Wroe adds, despite the assertion that humans were to blame for the extinction of so many of these animals, "There has never been any direct evidence of humans preying on extinct megafauna in Sahul, or even of a tool-kit that was appropriate for big game hunting."

Before taking a leap forward to the obvious connection to events of today, check out the type of amazing animals that lived in Sahul. I don't use the word amazing lightly, but Professor Wroe's description of them really is just that:

These leviathans included the largest marsupial that ever lived—the rhinoceros-sized Diprotodon—and short-faced kangaroos so big we can't even be sure they could hop. Preying on them were goannas [Australian monitor lizards] the size of large saltwater crocodiles, with toxic saliva and bizarre but deadly marsupial lions with flick-blades on their thumbs and bolt cutters for teeth.

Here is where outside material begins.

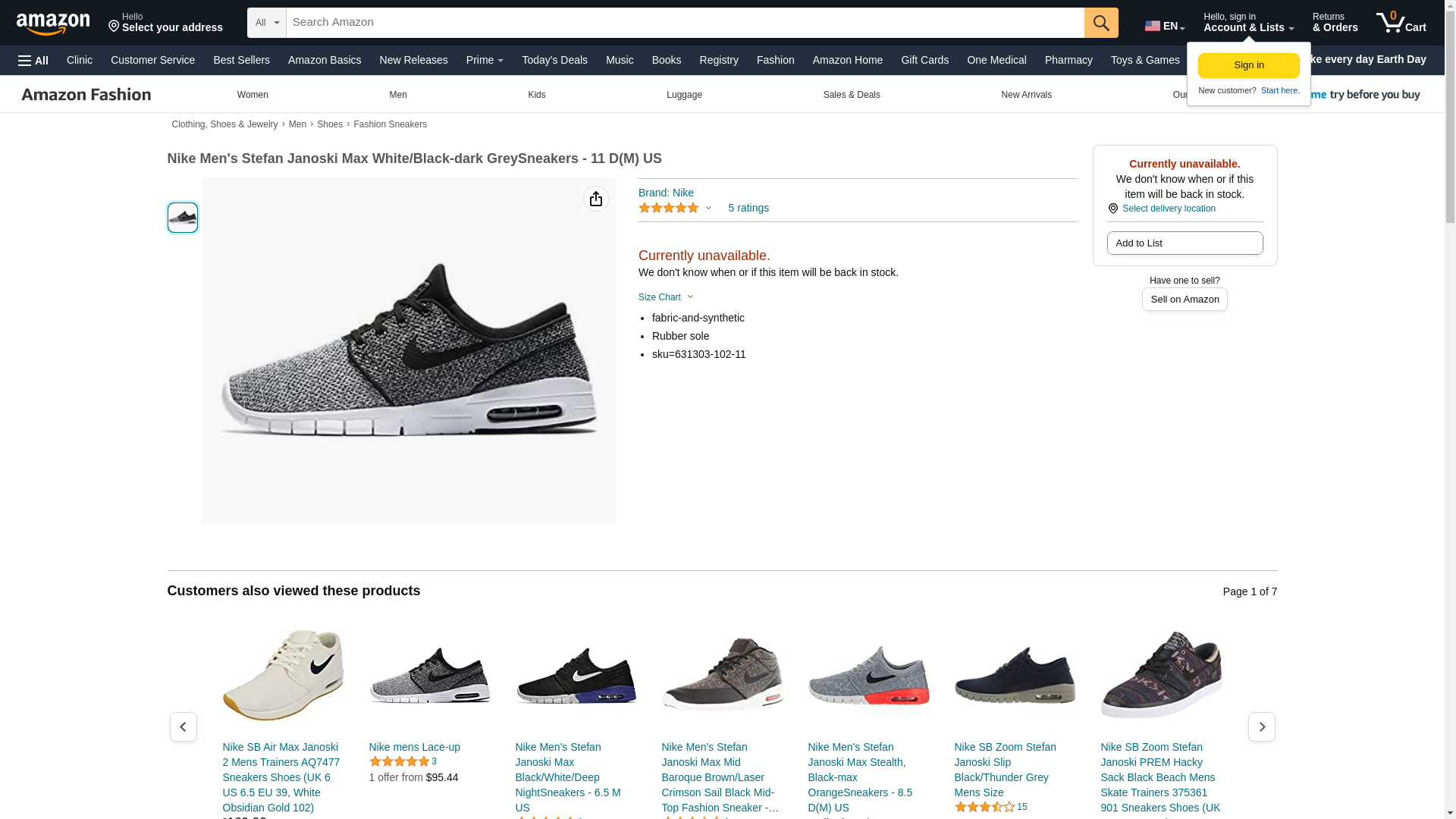Viewport: 1456px width, 819px height.
Task: Select the shoe image thumbnail
Action: pyautogui.click(x=183, y=218)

There's no doubt that today's climate is changing rapidly, with human activity to blame. Both direct human activity, creating habitat loss and directly killing animals (as is the case of overfishing), as well as indirect human activity, in the form of climate change, is the primary cause, full stop.

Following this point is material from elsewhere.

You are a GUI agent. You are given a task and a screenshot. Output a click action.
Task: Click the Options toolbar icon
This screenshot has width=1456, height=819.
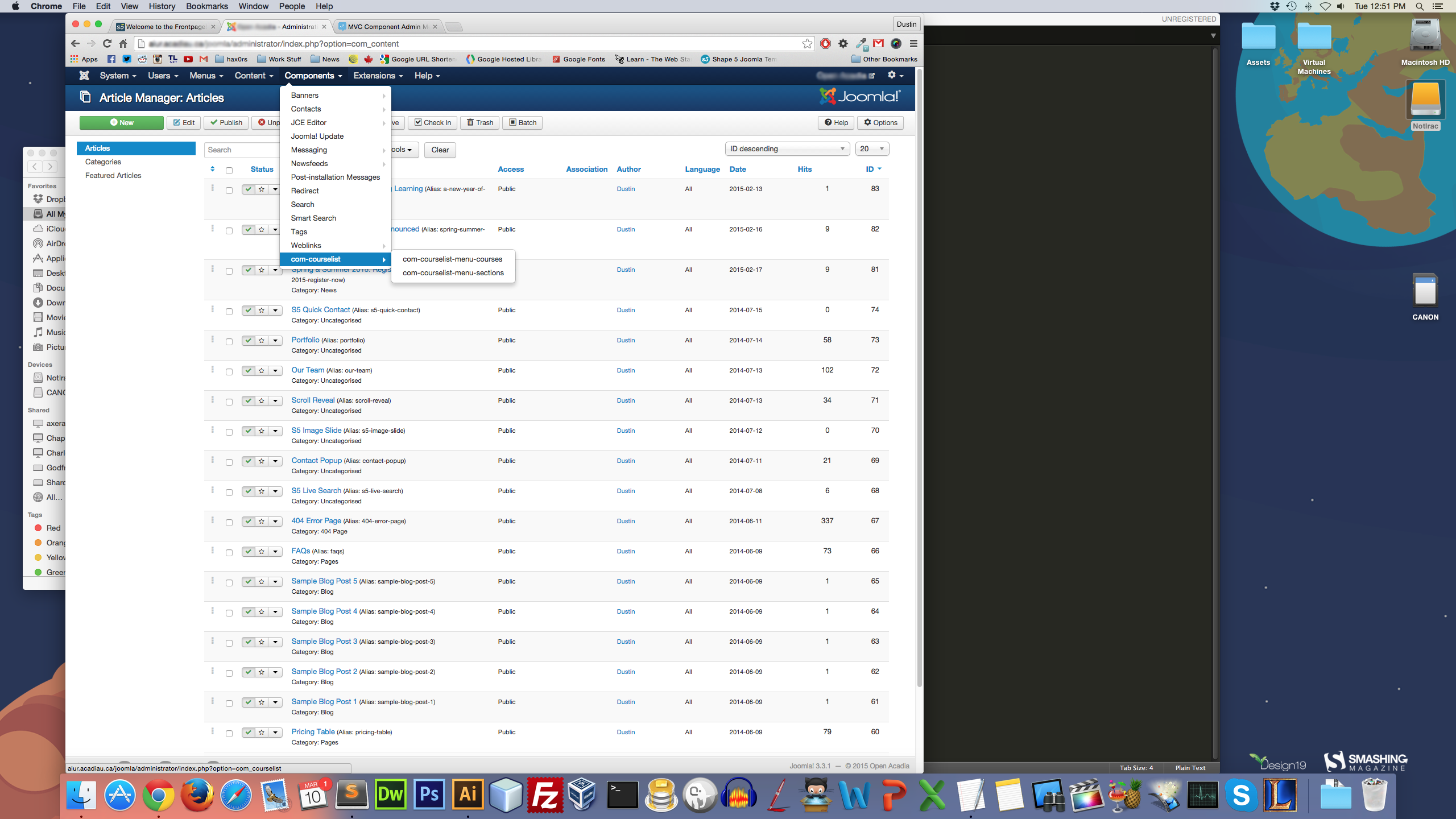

It's a huge topic, what accelerating climate change will do to extinction rates globally, but here's what may be in store in a nutshell: Computer models show that 15 to 37 percent of all species on the planet will be "committed to extinction" by mid-century due to the effects of climate change.

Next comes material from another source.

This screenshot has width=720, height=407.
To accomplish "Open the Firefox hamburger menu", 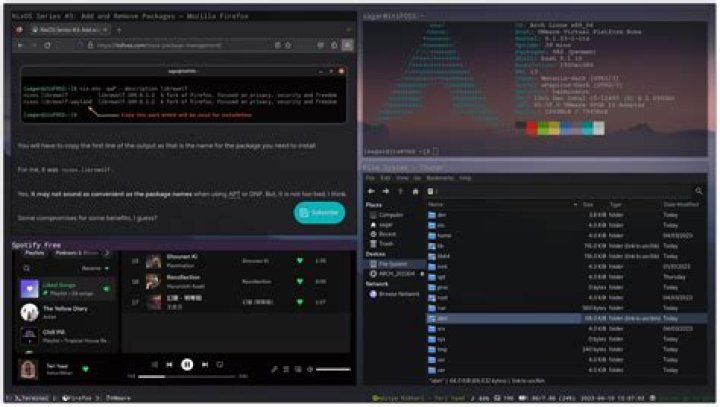I will tap(345, 45).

Looking at extinction rates and the causes of extinction and extrapolating forward, within 300 years 75 percent of all animal species currently alive could be extinct. That's a similar amount to the Cretaceous-Tertiary extinction of 65.5 million years ago, which wiped out the dinosaurs, as well as the Late Devonian extinction of 360 million years ago, but happening at a much, much faster rate.

For the past 65 million years scientists have calculated that the average extinction rate was less than two species per million years. In the past 500 years alone, conservatively, 80 of the roughly 5500 species of mammals have gone extinct. Between direct man-made causes like habitat loss and climate change at large, this mass extinction is moving quickly.